= CIH 541 =

Arabian inscription, dated 548 CE

CIH 541, or the Marib Dam stele, is a pre-Islamic Arabian inscription dated to 548 CE and written in Sabaic. It was commissioned by Abraha, the ruler of the Himyarite Kingdom, to symbolize the consolidation of his power. It's his longest inscription, running up to 136 lines.

CIH 541 describes a plague that struck the Himyarite Kingdom, which some have interpreted as evidence for the spread of the Plague of Justinian into pre-Islamic Arabia. The inscription contains the final archaeological reference to the Marib dam before its ultimate demise, describing the lengthy efforts Abraha went to in order to commission its repair including by: supplying 50,806 measures of flour, 26,000 measures of dates, 3,000 cattle worth of meat, 7,200 small stock, 300 camel loads of wine, and 11,000 measures of date wine. The inscription is also known for being the last extant inscription to refer to the family that once ruled Sheba.

Abraha's name on the fourth line of the inscription has been damaged or excised.
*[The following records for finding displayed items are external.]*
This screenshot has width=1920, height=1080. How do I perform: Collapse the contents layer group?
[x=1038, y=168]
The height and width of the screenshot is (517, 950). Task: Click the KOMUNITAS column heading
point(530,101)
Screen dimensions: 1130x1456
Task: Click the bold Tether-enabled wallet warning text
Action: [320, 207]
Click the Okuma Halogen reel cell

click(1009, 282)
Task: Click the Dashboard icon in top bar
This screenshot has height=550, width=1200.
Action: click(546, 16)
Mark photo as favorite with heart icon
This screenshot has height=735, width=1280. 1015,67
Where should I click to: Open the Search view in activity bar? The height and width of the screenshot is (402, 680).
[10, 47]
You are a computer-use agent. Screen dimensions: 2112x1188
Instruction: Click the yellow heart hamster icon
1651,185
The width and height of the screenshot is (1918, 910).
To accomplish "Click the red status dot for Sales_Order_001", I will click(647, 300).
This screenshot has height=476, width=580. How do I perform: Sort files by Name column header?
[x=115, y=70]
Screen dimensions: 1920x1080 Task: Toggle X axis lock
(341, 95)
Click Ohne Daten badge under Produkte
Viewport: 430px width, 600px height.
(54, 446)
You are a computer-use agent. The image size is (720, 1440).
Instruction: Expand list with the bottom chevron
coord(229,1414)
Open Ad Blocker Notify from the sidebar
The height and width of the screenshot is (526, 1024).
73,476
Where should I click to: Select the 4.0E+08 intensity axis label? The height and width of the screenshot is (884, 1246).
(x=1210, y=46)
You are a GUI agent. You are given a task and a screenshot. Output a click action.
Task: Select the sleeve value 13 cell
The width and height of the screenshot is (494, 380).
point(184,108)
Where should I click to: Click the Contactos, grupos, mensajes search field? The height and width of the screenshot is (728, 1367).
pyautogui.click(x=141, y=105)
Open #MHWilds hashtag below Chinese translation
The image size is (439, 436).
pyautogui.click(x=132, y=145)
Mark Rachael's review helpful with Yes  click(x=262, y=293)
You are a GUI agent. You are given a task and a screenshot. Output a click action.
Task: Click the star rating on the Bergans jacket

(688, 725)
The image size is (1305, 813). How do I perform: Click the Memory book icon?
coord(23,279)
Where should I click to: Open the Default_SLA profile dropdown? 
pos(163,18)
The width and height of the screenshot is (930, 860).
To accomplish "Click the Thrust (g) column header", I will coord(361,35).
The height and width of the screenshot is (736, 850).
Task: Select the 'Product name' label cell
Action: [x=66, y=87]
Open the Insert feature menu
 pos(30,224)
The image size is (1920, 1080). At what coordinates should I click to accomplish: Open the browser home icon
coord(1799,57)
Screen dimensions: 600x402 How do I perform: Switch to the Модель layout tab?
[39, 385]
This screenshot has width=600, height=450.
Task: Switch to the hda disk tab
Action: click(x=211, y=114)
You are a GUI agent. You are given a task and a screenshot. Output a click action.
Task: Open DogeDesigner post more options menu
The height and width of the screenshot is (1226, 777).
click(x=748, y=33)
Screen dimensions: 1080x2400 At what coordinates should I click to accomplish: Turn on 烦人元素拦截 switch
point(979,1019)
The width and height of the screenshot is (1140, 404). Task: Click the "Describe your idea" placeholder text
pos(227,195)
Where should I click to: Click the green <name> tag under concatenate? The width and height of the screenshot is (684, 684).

This is thought to reflect the wish by some in later periods to wipe out memory of Ethiopian rule over South Arabia. A reference is made to a church in Marib; this same church appears to be identified in an earlier inscription X.BSB 74, whose date indicates that this church already existed during the invasion of South Arabia by Kaleb of Axum in 525, indicating some degree of continuity for the Christian community at Marib.

CIH 541 has been used in Quranic studies to contextualize the vocabulary of the Quran. CIH 541 is the only pre-Islamic source to use a cognate of the Quranic word for a messenger, rasūl, in the section describing a conference hosted by Abraha that received delegations from Ethiopia, Byzantium, Persia, and the Ghassanids (lines 87–92). The word is used for the Ghassanid delegation, with other terms being used for the other delegations. In CIH 541, the word is used to refer to a political office: a diplomatic representative or messenger. This secular sense of a messenger contrasts with the religious sense that the term takes on in the Quran. CIH 541 also has a cognate of the Quranic term khalīfa, denoting a successor or an earthly ambassador. The only pre-Islamic inscription where a cognate for this term appears besides CIH 541 is Ry 506, also set up by Abraha. In these inscriptions, the cognate denotes someone with in the political office of a governor, although their status is inferior to that of Abraha himself. In CIH 541, Abraha is said to appointed someone as a khlft for Kinda.

== Content ==
The chronological contents of the inscription are as follows:

- A Trinitarian thanksgiving formula (lines 1–3)
- A reference to Abraha (4), his titles (4–6) and dominions (6–8)
- A rebellion that Abraha subdued (9–55)
- Repair of the Marib dam (55–61)
- Celebration of a mass in a church (65–67)
- Description of a plague (72–75)
- Some of Abraha's military campaigns (76–80) after which he describes returning to Marib (80–87)
- A delegation that involved the assembly of diplomats from Ethiopia, Byzantium, Persia, and the Arab kingdoms at a conference (87–92)
- More about the plague, rebuilding of the Marib dam, the mass celebration (92–117)
- A detailed list of provisions (118–136)

CIH 541 has also been linked with a closely related inscription found in the same building, DAI GDN 2002–20, which is another 41 lines long.